The Tucson International Airport Area (TIAA) Superfund Site is located in the Tucson Basin in Pima County, Arizona and includes the Tucson International Airport as well as residential areas of the city of Tucson. As early as 1942, metals, chemicals and other wastes were disposed of in the region, leading to aquifer contamination.
Volatile organic compounds (VOCs) including trichloroethylene (TCE) and 1,1-dichloroethene (1,1-DCE) have been detected at this site, along with 1,4-dioxane, a chemical stabilizer commonly used in solvents.
In 1981, the United States Environmental Protection Agency (USEPA) and the City of Tucson sampled the municipal water wells within the TIAA zone. Unsafe levels of TCE were identified, and a total of eleven drinking water wells were shut down. As a result of the contamination, the Tucson Airport Remediation Project (TARP) was established and a groundwater treatment system was commissioned in 1994. However, continued monitoring of the groundwater detected 1,4-dioxane, a contaminant not easily removed through the air-stripping treatment system used at the original treatment plant. As a result, UV-oxidation was incorporated in the Advanced Oxidation Process Water Treatment Facility immediately adjacent to the TARP to remove 1,4-dioxane.
1,4-Dioxane is a chemical stabilizer commonly added to chlorinated solvents including TCE and tetrachloroethylene (PCE) to prevent their acidification and breakdown.
Due to its high solubility and limited sorption to soils, natural degradation of 1,4-dioxane in water is limited and as a result, 1,4-dioxane will travel farther and remain in areas of groundwater contamination for longer periods of time than TCE and PCE, the solvents it originally was meant to stabilize.

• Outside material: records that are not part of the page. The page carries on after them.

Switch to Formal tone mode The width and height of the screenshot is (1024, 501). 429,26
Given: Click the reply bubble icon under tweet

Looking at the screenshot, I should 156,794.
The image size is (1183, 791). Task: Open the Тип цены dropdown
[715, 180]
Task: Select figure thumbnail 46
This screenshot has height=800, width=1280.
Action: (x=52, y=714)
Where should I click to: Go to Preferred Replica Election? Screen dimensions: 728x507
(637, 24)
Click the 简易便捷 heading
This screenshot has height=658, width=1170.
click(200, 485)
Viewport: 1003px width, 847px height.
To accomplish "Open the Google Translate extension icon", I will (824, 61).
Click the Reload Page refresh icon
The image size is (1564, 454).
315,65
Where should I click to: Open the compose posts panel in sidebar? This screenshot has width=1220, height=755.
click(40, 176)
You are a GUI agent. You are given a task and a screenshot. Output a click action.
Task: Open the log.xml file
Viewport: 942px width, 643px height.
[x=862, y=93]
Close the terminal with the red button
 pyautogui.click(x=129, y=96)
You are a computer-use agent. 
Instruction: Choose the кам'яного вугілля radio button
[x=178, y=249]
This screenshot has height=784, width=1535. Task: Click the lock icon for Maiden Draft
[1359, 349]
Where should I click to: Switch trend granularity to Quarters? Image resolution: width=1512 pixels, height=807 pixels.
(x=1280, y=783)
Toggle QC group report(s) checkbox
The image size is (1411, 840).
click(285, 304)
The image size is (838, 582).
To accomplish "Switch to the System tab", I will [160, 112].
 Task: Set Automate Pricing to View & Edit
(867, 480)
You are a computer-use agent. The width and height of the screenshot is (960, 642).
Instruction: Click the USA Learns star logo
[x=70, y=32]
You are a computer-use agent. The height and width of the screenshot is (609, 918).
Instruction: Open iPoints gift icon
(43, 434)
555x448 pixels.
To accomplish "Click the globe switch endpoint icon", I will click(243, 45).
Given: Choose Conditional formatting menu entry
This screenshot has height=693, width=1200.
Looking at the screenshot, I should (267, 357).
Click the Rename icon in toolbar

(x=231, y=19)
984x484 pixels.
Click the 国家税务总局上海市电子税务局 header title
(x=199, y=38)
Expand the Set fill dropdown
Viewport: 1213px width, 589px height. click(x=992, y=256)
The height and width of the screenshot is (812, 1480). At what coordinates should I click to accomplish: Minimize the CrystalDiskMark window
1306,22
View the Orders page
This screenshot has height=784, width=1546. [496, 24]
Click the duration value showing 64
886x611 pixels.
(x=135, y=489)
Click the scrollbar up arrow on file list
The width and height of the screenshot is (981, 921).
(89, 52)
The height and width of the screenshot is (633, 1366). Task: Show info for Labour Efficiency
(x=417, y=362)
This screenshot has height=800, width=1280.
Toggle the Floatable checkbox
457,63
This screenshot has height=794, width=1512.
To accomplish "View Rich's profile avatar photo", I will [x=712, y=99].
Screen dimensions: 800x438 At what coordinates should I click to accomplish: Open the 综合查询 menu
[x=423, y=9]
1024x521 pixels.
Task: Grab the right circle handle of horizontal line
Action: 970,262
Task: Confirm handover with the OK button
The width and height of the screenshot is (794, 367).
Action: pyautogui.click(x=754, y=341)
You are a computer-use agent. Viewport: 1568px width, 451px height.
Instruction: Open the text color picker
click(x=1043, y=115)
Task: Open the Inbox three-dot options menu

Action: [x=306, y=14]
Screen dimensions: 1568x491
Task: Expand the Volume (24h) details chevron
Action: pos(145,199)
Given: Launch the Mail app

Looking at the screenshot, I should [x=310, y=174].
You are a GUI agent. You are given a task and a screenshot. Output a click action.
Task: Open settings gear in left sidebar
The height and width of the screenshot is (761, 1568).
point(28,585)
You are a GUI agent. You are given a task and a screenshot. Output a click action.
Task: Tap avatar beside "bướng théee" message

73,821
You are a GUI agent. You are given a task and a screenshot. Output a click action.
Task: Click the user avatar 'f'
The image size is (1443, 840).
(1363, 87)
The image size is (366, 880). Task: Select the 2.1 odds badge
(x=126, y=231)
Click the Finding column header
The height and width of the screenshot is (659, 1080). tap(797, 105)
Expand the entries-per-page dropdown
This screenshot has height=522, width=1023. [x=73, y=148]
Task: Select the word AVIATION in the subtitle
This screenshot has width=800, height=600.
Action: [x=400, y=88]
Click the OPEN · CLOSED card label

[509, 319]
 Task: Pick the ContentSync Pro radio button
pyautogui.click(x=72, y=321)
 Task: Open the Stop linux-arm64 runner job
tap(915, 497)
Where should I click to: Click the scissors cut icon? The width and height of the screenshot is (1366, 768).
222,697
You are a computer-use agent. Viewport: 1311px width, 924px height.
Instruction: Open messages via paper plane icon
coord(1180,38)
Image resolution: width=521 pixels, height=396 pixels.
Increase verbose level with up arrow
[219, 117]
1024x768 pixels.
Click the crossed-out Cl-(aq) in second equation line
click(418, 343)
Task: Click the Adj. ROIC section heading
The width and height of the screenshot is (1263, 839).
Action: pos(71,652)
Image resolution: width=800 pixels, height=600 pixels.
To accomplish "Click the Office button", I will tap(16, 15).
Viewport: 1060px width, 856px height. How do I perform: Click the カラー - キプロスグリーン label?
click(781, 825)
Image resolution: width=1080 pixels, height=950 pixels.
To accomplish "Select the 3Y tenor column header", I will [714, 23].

Further, its low Henry’s Law constant makes 1,4-dioxane resistant to air stripping, a treatment method commonly used for the removal of other VOCs.
1,4-Dioxane was included in the USEPA’s third Unregulated Contaminant Monitoring Rule (UCMR3) and levels were monitored throughout the United Stated to evaluate whether federal regulations will be required to control concentrations in drinking water.
Results released in 2017 suggested that over 20% of treatment plants tested had at least one sample measure above the minimum reporting limit of 0.07 ppb (μg/ L) and over 7% of sites had at least one sample measure above 0.35 ppb, the USEPA’s established 1 in 1,000,000 cancer risk concentration of 1,4-dioxane in water.
Treating 1,4-dioxane at TARP
Pilot studies were carried out in 2010 to evaluate UV-oxidation as a possible remedy for 1,4-dioxane contamination. Specifically, evaluation was based on three independent criteria: treatment capabilities, by-product formation and residual hydrogen peroxide quenching.
1,4-Dioxane removal of greater than the targeted 2-log reduction was observed during pilot testing with the highest level of 1,4-dioxane reduction calculated to be approximately 2.8-log. In addition, VOCs including TCE and 1,1-DCE were simultaneously reduced to equal or greater levels than 1,4-dioxane (Figure 1).
A significant by-product of concern was bromate. However, effluent testing after UV-oxidation treatment showed no bromate formation. Equivalent pilot testing experiments carried out with ozone-hydrogen peroxide (O3-H2O2) systems showed increases in bromate to over 50 μg/ L, 5 times the regulated limit (Figure 2).
Quenching residual hydrogen peroxide (H2O2) with granular activated carbon (GAC) was favored over other established methods of quenching due to the high efficiency of GAC and its ability to remove H2O2 with both high loading rates and minimal empty bed contact time. This limited concerns associated with head loss and additional pumping requirements.
The TrojanUV Solution
TrojanUV supplied 6 TrojanUVPhox™ D72AL75 UV units organized in three treatment trains with each train containing two UV units. Each unit contains 144 low- pressure high-output (LPHO) UV lamps designed for high efficiency UV output with minimum energy requirements.
Along with an advanced H2O2 dosing system, the UV-oxidation installation is capable of removing 1.6-log (> 97%) 1,4-dioxane and treating a maximum capacity of 5,800 gallons per minute (gpm). GAC is applied after UV-oxidation treatment to remove residual H2O2 exiting the UV reactors.
System Design Parameters
|Peak Flow Capacity||5,800 gpm (1317 m3/hr)|
|Secondary Contaminants||TCE, 1, 1-DCE|
|Design Treatment Requirement||1.6-Log 1,4-Dioxane Removal|
Commissioned in January 2014, the UV-oxidation installation at the Advanced Oxidation Process Water Treatment Facility treats 1,4-dioxane and produces water that is blended and then treated at the neighboring TARP facility. This purified water is supplied to nearly 50,000 end users in the Tucson area.